Exercise details — Everything in the listing below must be reproduced exactly, apart from its images.
##### Records shown #####
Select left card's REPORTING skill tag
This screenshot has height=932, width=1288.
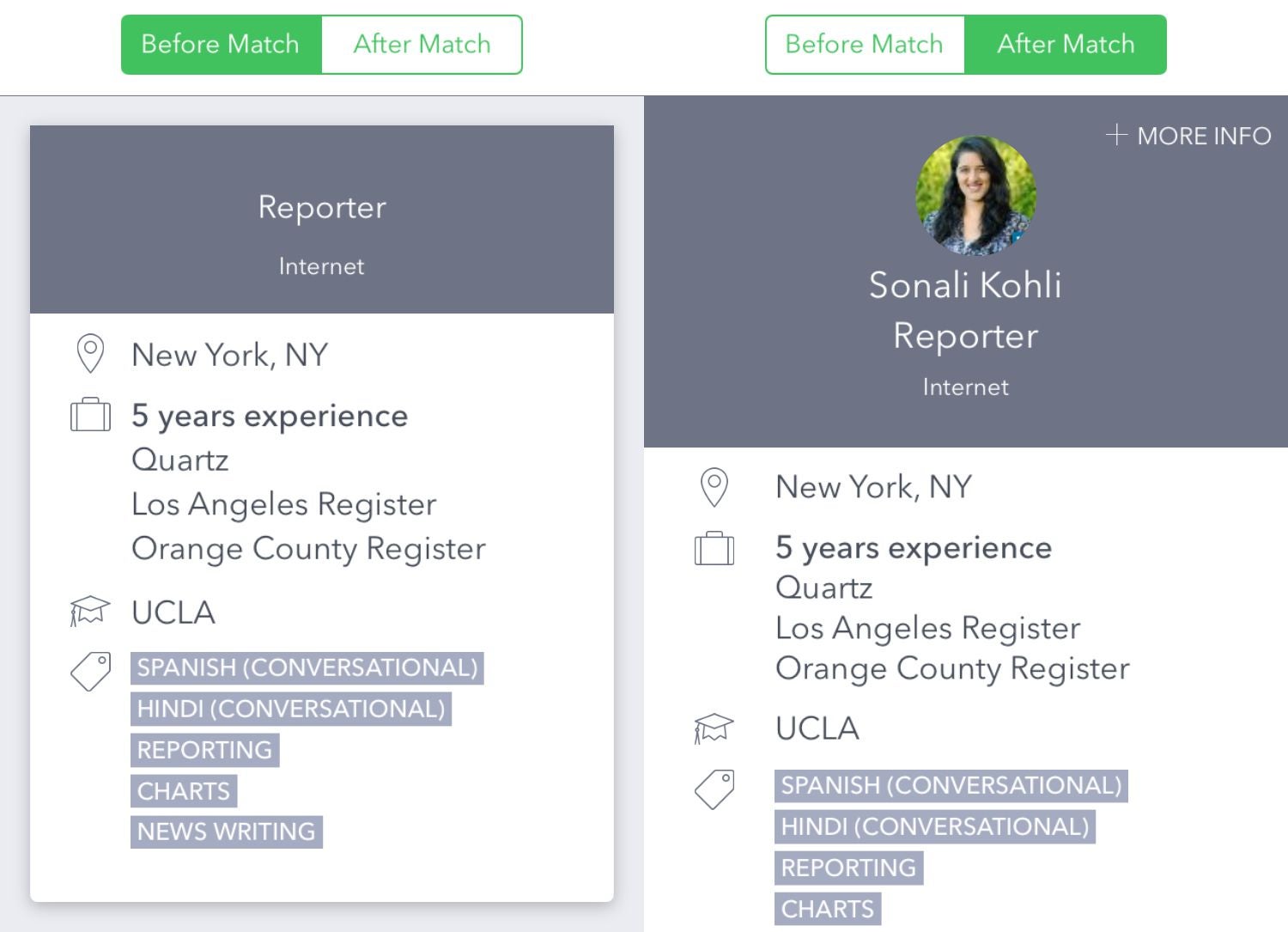(205, 750)
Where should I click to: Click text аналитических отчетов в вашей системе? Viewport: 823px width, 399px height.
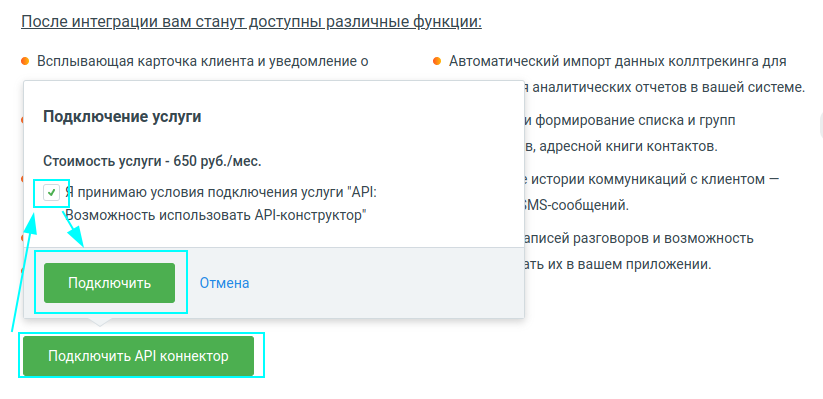click(x=669, y=87)
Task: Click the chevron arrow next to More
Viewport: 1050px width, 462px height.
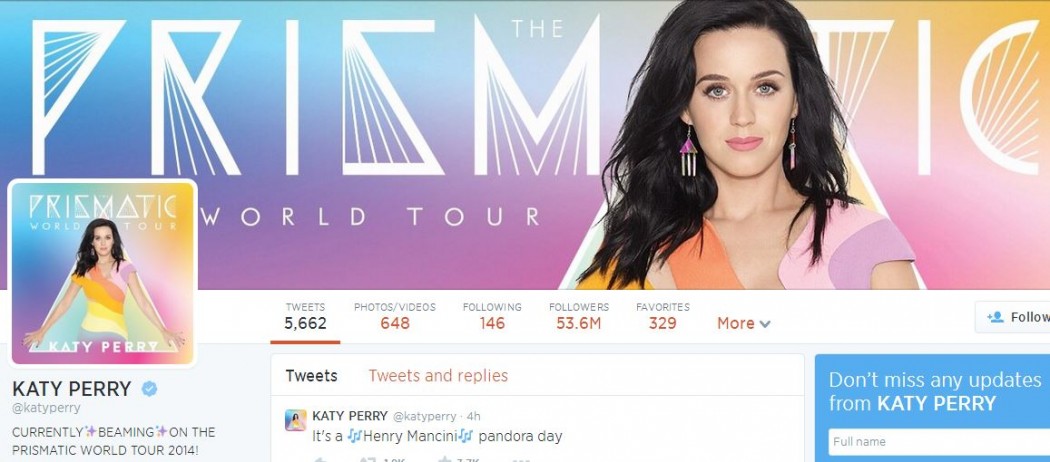Action: coord(765,324)
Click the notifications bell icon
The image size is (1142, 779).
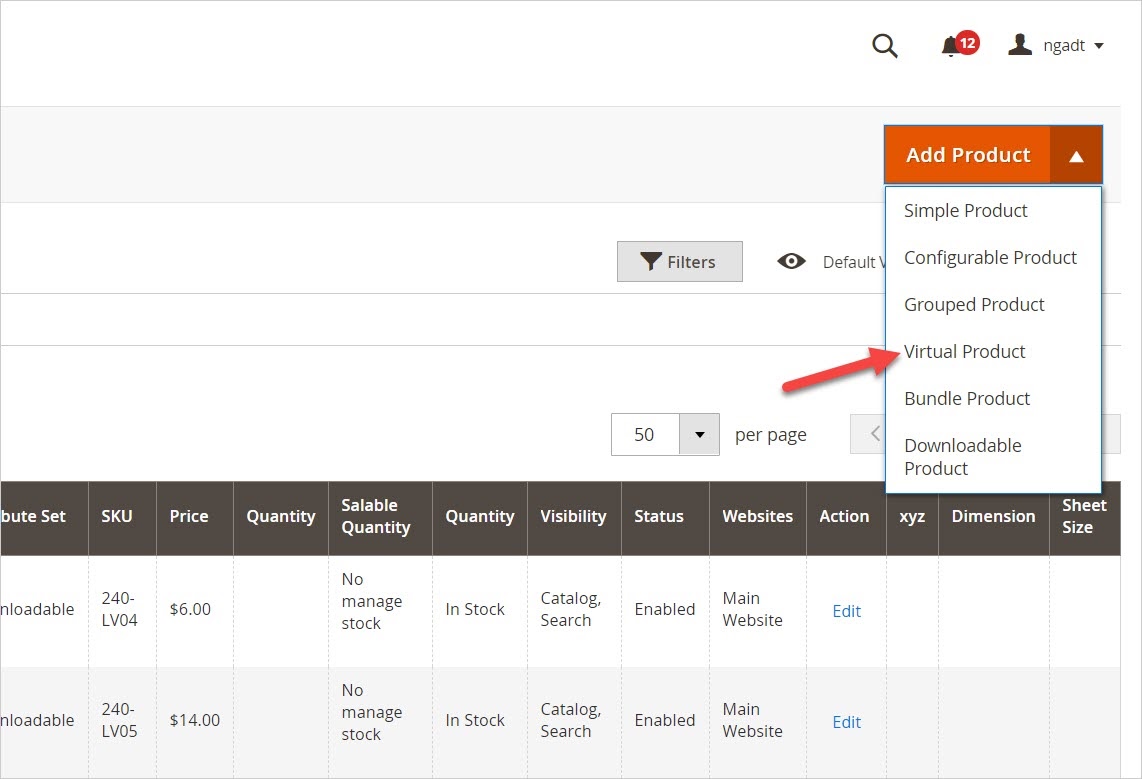tap(951, 45)
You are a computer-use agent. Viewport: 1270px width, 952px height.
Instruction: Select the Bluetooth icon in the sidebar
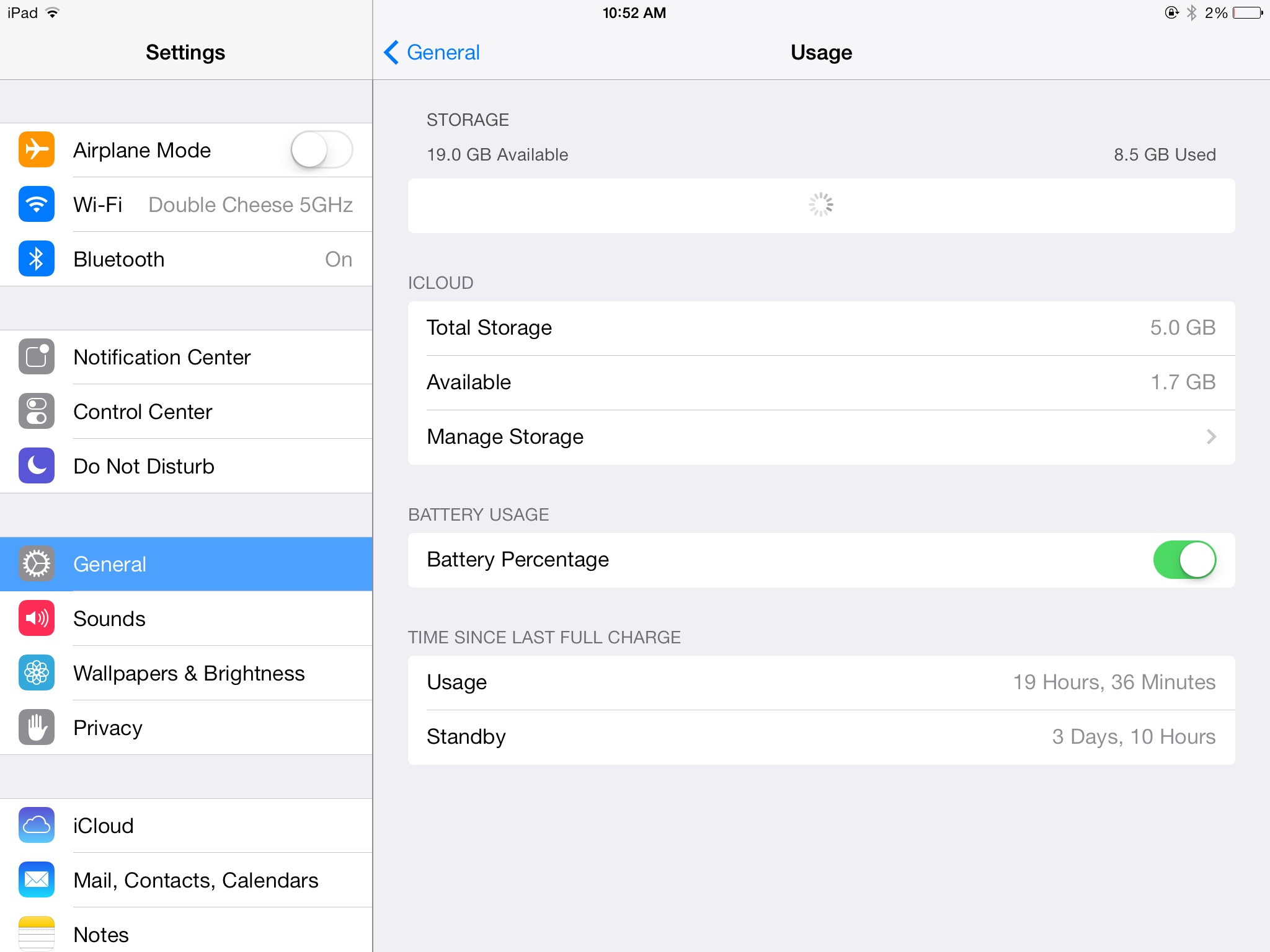pos(37,258)
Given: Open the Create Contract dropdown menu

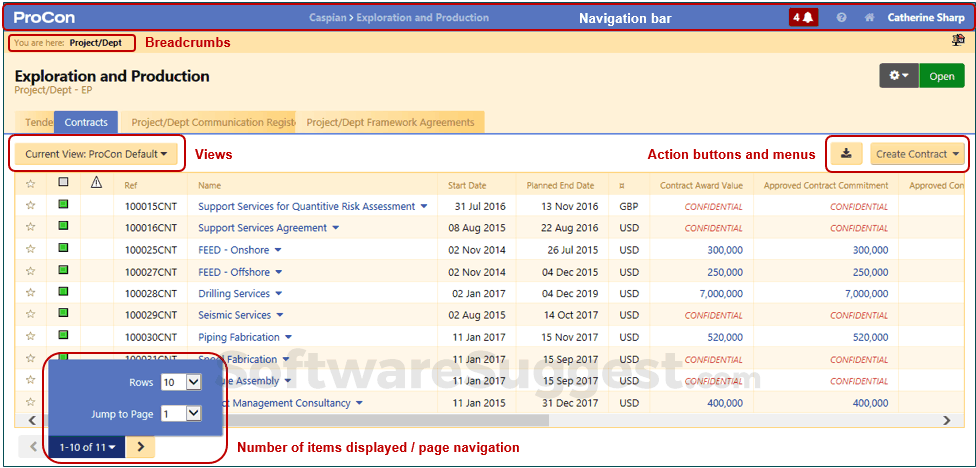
#####
Response —
Select left card's REPORTING skill tag
This screenshot has height=932, width=1288.
(205, 750)
Where should I click to: Click text аналитических отчетов в вашей системе? Viewport: 823px width, 399px height.
click(x=669, y=87)
Task: Click the chevron arrow next to More
Viewport: 1050px width, 462px height.
Action: coord(765,324)
Click the notifications bell icon
The image size is (1142, 779).
tap(951, 45)
You are a computer-use agent. Viewport: 1270px width, 952px height.
Instruction: Select the Bluetooth icon in the sidebar
pos(37,258)
Given: Open the Create Contract dropdown menu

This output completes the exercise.